Opened at 2021-09-08T16:09:08Z
Closed at 2021-10-06T20:07:21Z
#3793 closed task (fixed)
allocate_buckets() shouldn't hardcode BucketWriter lifetime as mapping to connections
Reported by: | itamarst | Owned by: | itamarst |
---|---|---|---|
Priority: | normal | Milestone: | HTTP Storage Protocol |
Component: | unknown | Version: | n/a |
Keywords: | Cc: | ||
Launchpad Bug: |
Description (last modified by itamarst)
Original issue: Currently, if you allocate buckets twice with the same inputs, without writing to any buckets, the result is (allocated = empty set(), writeable buckets = empty dict()). This is wrong, each share number should always be one of the two categories.
Later decided the above is wrong, but the more fundamental point is that HTTP has no concept of connections, so we shouldn't tie BucketWriter lifetime to connections. See below comment 4 for the plan for updating these semantics.
Change History (8)
comment:1 Changed at 2021-09-17T14:21:07Z by exarkun
comment:2 Changed at 2021-09-17T18:00:21Z by itamarst
So there's the case where someone else might write different data; basically a security attack by predicting keys somehow based on knowing person A will upload file F. I'm going to assume that's out of scope and either is not possible or will get fixed some other way
There's also the case where a person starts uploading file A, that fails half-way, and they decide to upload file B instead. As far as I can tell this ... won't happen due to the way storage indexes are generated.
So that just leaves the case of uploading file A, and then later trying again with file A. Given uploading the same file, with no changes, idempotent operations seem just fine, ideal in fact.

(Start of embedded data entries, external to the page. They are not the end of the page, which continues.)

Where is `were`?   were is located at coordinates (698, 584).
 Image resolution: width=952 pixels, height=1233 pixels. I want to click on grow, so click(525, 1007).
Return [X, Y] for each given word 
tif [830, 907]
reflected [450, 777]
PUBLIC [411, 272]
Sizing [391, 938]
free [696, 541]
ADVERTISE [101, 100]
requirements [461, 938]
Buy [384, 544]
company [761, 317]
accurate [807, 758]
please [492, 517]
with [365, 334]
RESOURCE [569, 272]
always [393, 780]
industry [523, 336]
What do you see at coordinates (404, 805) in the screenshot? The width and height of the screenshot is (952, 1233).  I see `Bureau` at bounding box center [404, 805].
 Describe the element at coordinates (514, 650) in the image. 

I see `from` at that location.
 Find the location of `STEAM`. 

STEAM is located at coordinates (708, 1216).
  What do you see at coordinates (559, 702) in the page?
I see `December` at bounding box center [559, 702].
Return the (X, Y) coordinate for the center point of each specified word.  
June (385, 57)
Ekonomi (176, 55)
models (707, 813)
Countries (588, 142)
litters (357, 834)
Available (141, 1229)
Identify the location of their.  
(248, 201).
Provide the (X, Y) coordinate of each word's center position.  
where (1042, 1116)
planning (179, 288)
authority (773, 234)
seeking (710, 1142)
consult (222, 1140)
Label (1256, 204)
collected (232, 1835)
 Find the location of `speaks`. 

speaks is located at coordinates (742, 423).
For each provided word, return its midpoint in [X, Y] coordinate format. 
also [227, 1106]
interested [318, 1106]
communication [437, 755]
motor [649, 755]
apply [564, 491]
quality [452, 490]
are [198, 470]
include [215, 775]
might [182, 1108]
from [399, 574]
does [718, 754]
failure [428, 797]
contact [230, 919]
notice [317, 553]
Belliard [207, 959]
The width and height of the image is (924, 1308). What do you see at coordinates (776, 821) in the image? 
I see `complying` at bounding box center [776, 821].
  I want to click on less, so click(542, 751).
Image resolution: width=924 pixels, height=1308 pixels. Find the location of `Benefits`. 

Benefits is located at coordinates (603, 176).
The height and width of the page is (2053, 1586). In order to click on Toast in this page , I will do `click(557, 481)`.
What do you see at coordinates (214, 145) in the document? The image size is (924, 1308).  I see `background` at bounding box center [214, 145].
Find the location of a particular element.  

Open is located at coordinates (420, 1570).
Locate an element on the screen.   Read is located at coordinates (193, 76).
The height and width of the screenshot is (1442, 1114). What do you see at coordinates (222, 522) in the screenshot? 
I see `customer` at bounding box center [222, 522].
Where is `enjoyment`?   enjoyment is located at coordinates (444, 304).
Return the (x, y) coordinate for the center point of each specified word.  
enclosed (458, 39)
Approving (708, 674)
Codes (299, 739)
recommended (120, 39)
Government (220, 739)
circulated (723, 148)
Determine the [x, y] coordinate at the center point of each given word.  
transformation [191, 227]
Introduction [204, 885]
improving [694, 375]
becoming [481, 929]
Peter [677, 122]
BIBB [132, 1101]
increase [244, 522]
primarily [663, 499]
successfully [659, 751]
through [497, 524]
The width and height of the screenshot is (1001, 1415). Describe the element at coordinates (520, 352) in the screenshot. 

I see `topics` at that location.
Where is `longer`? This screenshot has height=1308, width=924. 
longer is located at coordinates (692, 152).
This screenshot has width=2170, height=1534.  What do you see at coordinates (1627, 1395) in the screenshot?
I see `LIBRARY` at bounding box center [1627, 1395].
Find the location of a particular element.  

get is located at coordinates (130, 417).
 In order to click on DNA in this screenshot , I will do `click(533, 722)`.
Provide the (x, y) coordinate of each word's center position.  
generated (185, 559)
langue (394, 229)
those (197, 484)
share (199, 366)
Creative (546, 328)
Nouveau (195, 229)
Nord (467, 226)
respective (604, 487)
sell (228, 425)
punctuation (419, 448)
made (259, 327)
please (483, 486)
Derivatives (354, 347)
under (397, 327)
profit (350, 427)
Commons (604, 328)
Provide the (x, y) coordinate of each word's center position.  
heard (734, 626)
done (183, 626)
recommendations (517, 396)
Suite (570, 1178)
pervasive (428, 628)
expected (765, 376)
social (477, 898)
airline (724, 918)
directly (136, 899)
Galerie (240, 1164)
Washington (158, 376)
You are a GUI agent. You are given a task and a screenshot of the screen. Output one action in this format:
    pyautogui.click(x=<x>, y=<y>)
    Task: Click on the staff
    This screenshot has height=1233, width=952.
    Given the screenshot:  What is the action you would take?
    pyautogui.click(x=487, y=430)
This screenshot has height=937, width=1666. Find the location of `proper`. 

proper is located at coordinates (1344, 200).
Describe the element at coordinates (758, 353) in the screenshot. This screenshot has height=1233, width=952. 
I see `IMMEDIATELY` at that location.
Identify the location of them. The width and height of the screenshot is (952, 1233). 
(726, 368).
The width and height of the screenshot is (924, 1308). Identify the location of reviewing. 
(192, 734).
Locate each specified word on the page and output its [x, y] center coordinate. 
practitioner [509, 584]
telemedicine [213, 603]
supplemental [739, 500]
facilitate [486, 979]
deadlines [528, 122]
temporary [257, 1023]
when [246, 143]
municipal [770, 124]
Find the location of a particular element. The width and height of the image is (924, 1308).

And HTTP needs to support multiple immutable.ShareFile instances in parallel, otherwise you can't do parallel uploads.
I therefore propose:
- Allow parallel uploads by multiple clients or connections.
- Implement write-last semantics.
- Half-finished uploads get expired by a timeout, e.g. 48 hours (should be long enough that a prospective client has long since given up).
comment:3 Changed at 2021-09-23T17:33:26Z by itamarst
Another problem: in Foolscap, there's notifyOnDisconnect such that if connection is lost, the BucketWriter? aborts itself. In HTTP this doesn't exist, so there is a new state: a half-finished BucketWriter? with no connection? Or maybe it's the same and it's just an "infinite" connection and it's fine.
comment:4 Changed at 2021-09-28T16:47:00Z by itamarst
New plan, summarized and somewhat modified from #3801.
- There is a single, persistent BucketWriter whose lifetime is no longer tied to the connection lifetime.
- Cancellation has 30-minute timeout.
- allocate_buckets() maintains same external behavior.
- Foolscap connections specifically still preserve current semantics, for backwards compat with existing clients: disconnection causes cancellation.
comment:5 Changed at 2021-09-29T17:51:51Z by itamarst
Decided to move timeouts to different issue, #3807, since it'll be easier to do when we have actual HTTP uploads (and might want additional refactoring).
comment:6 Changed at 2021-09-29T17:54:02Z by itamarst
- Description modified (diff)
- Type changed from defect to task
comment:7 Changed at 2021-09-29T18:03:40Z by itamarst
- Description modified (diff)
- Summary changed from allocate_buckets() should always list all shares in its response to allocate_buckets() shouldn't hardcode BucketWriter lifetime as mapping to connections
comment:8 Changed at 2021-10-06T20:07:21Z by GitHub <noreply@…>
- Resolution set to fixed
- Status changed from new to closed
In 0a60553/trunk:
allocate_buckets is the network storage API for preparing to upload new immutable shares.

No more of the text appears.